Martin Fowler, the *master* architect, has this to say:

http://www.martinfowler.com/ieeeSoftware/whoNeedsArchitect.pdf

blackinkbottle wrote re: Readings and Questions on Software Architecture and Software Architect
on 08-23-2007 1:47 AM

The problem with "need or need not software architect", most of time, is that we do not know how to measure his/her output realisticly and assess accurately the contribution.

The value of an software architect, in my opinion, is to inject valuable thinking (from past experience, and most likely bottom-up experience) in the design of software systems and by all means to convince others those all being said and painted is justifiable - and get responsible and liable for that. We are severely short of the latter. I believe defining concretely clear role, scope of work and accountable output is the key to separate the good, the bad and the ugly.

Communication is the key of an achitect. I relate this to the old debate, does architect need to code? My answer: on one side, why should an architect seem be ashamed of coding - does coding make an architec less worthwhile? (no!); on the other side, why should architect insist in the merit of coding if someone else in your team could do much better than you?! The ultimate goal of architect is to influence design, to communicate design, if coding is the best communication medium and means, then use it; if coding is standing in the way, then think of something else.

cruizer wrote re: Readings and Questions on Software Architecture and Software Architect
on 08-23-2007 9:18 AM

i think an architect needs to code. otherwise, how would he/she know the problems/pain points the devs are encountering?

i like this blog entry by fred george. maybe a project overall needs more "masters" who can collectively act as architects...

http://processpeoplepods.blogspot.com/2007/08/ideal-development-skills-for-pods.html

blackinkbottle wrote re: Readings and Questions on Software Architecture and Software Architect
on 08-25-2007 1:03 PM

Interesting posts on the developer ratio.

True, mentoring is the only way to bring up the level of the whole team and the quality of the final output. Brewing wine takes time, so hopefully the critical point happens sooner before any detrimental effect from underperforming staff (thinking of: rework on-behalf, too-frequent refactoring == rework, test team becomes unit testing team) happens on the project.

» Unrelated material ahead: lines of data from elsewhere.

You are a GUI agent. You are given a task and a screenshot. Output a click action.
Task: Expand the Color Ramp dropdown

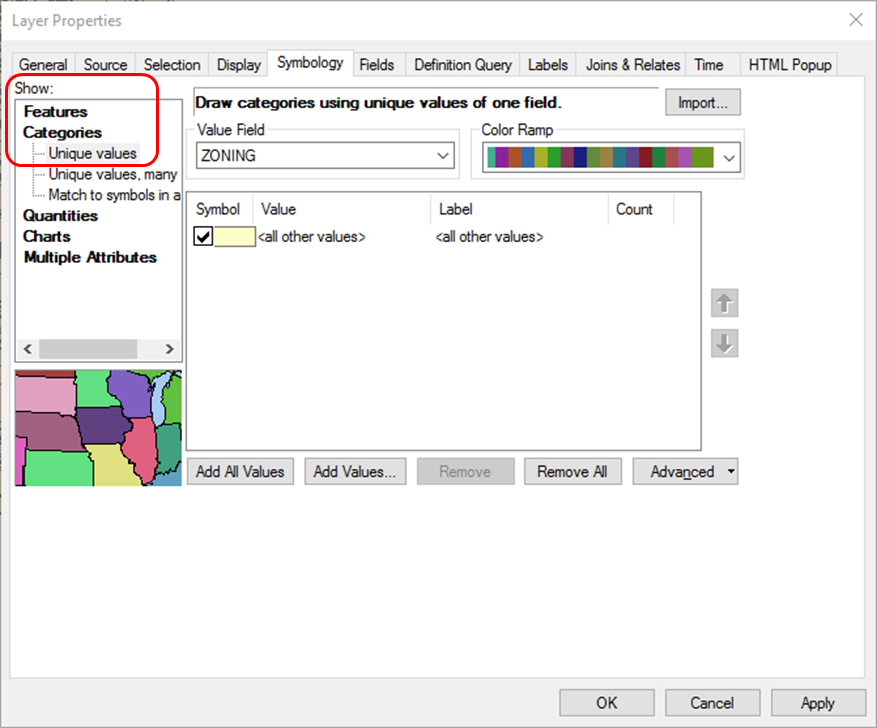[728, 157]
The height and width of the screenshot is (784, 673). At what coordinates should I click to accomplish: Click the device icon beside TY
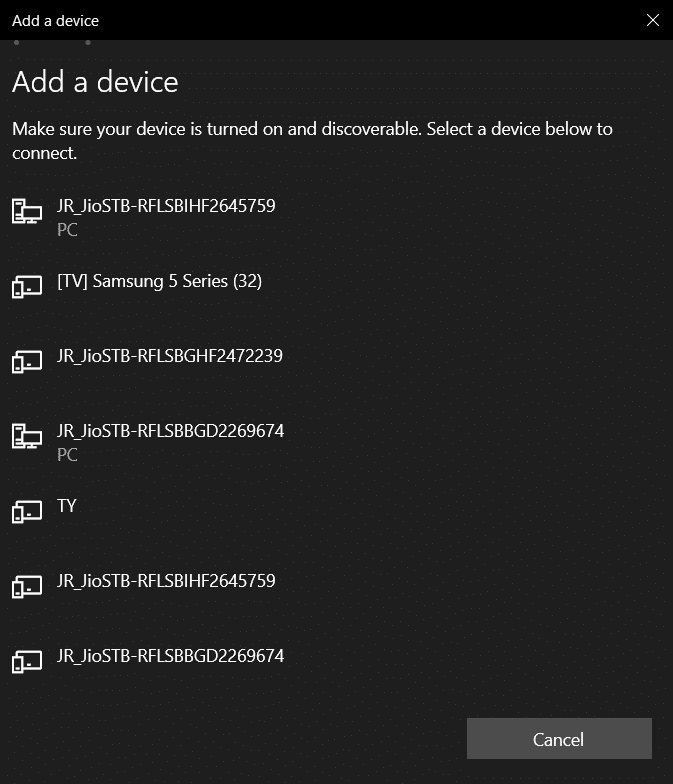27,512

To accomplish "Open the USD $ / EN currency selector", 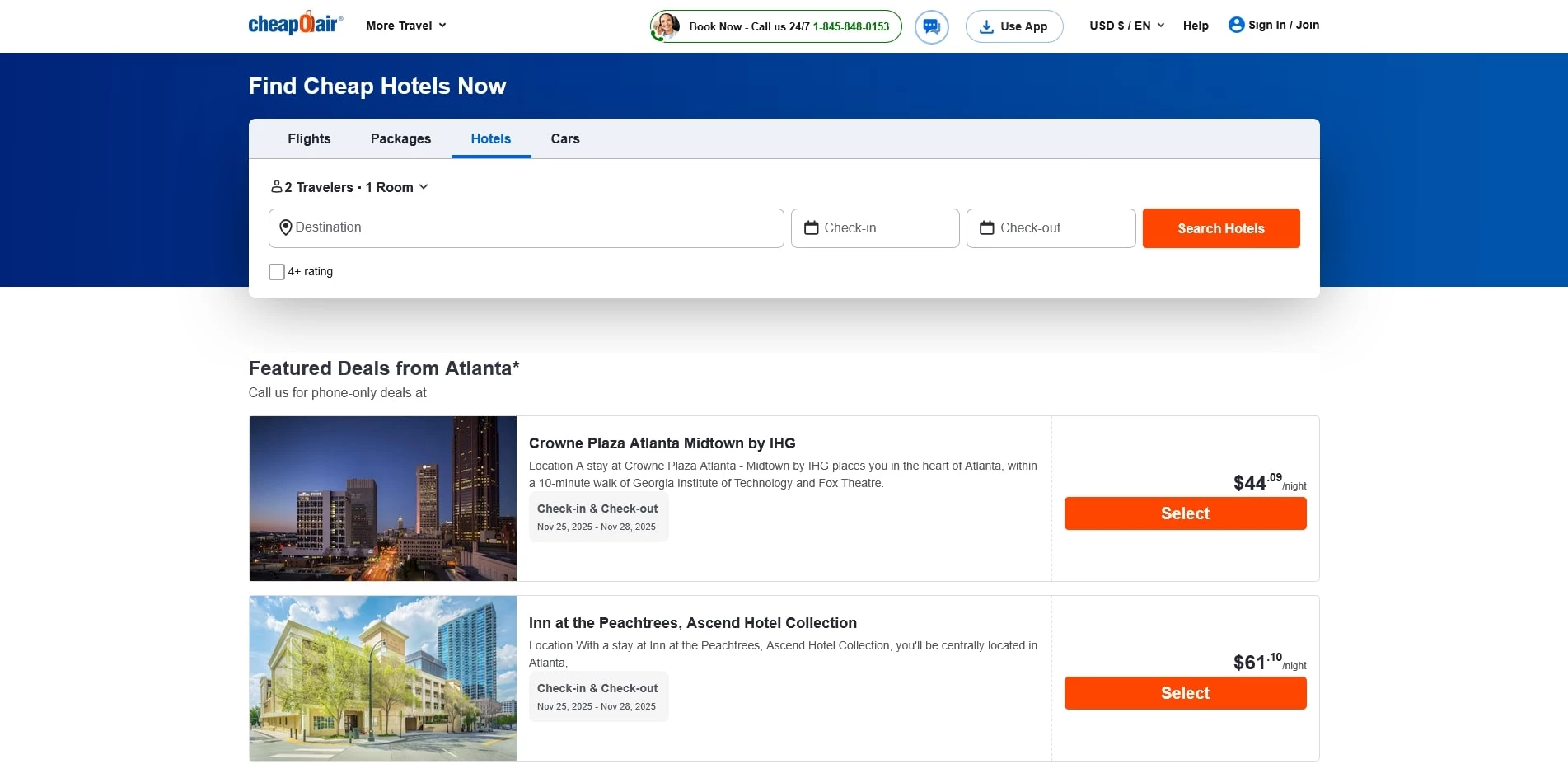I will point(1126,26).
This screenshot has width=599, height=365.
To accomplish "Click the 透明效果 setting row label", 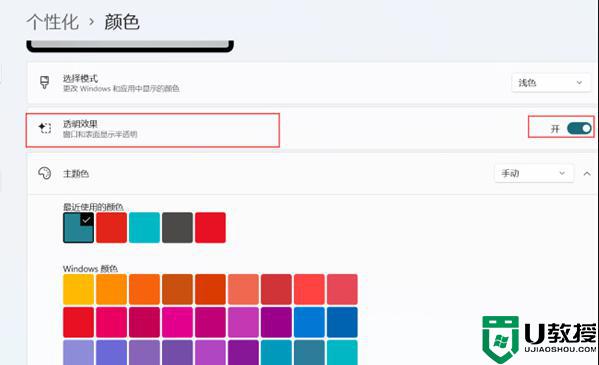I will tap(80, 124).
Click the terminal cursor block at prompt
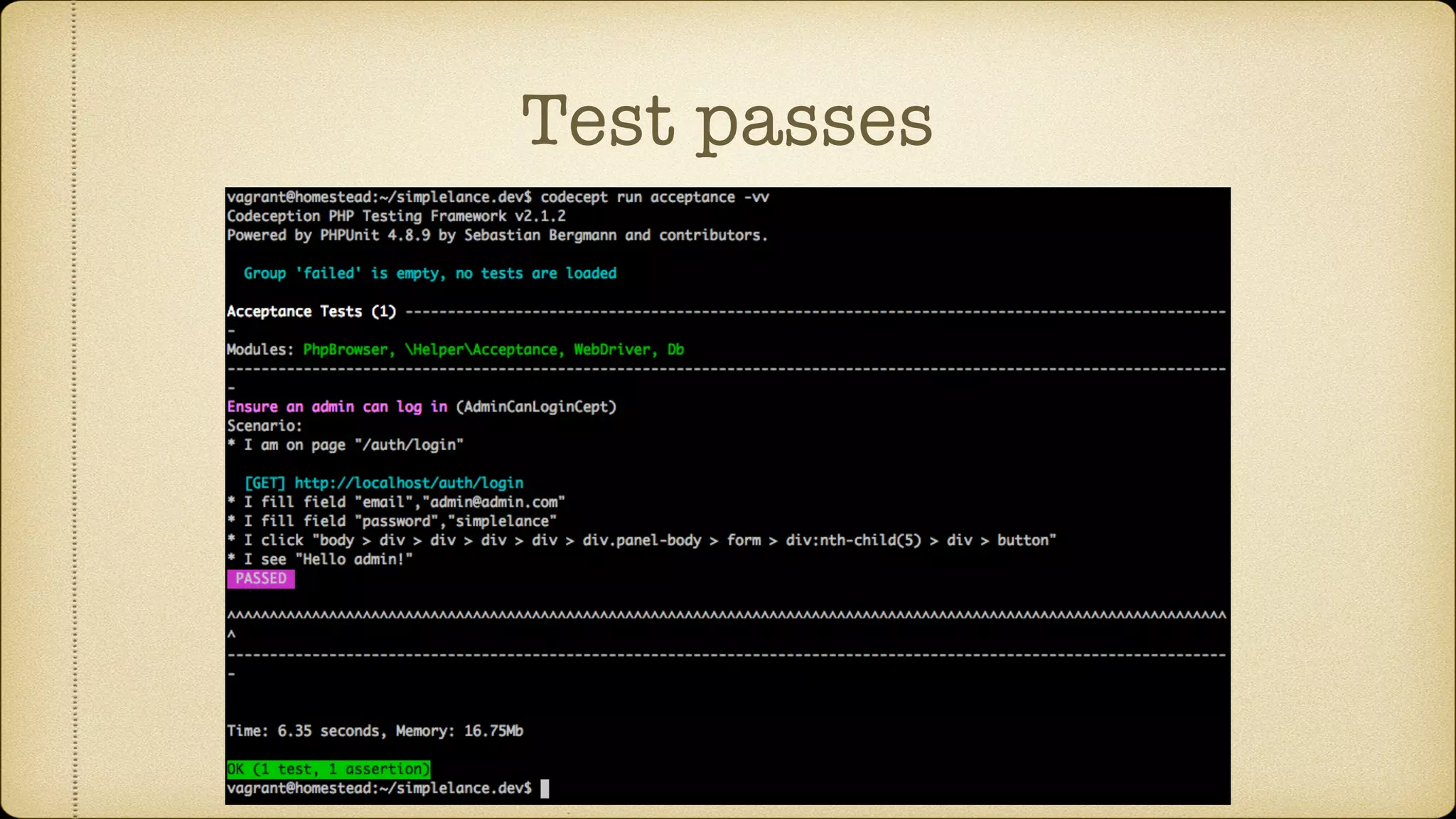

That's growing pain: a lot of oversights and secrunity is necessary initially but hopefully only intially (this could turn tricky if some people feel intrusive this way but the outcome could become favorable, one case that the good end might justify the seemly "evil" means).

On the other hand, sometime we get chances to pick talents to assemble a team; but sometimes or most of time we would have to make use of existing resources. So working with constraint is the only way out.

I have a few related posts too on Team(http://community.sgdotnet.org/blogs/blackinkbottles_ink/archive/2006/09/16/Thoughts-on-Team.aspx) and Peer Review (http://community.sgdotnet.org/blogs/blackinkbottles_ink/archive/2006/02/02/Peer-review_2C00_-structured-walkthrough-is-more-useful-than-otherwise-imagined-.aspx) that may relate to more reality :)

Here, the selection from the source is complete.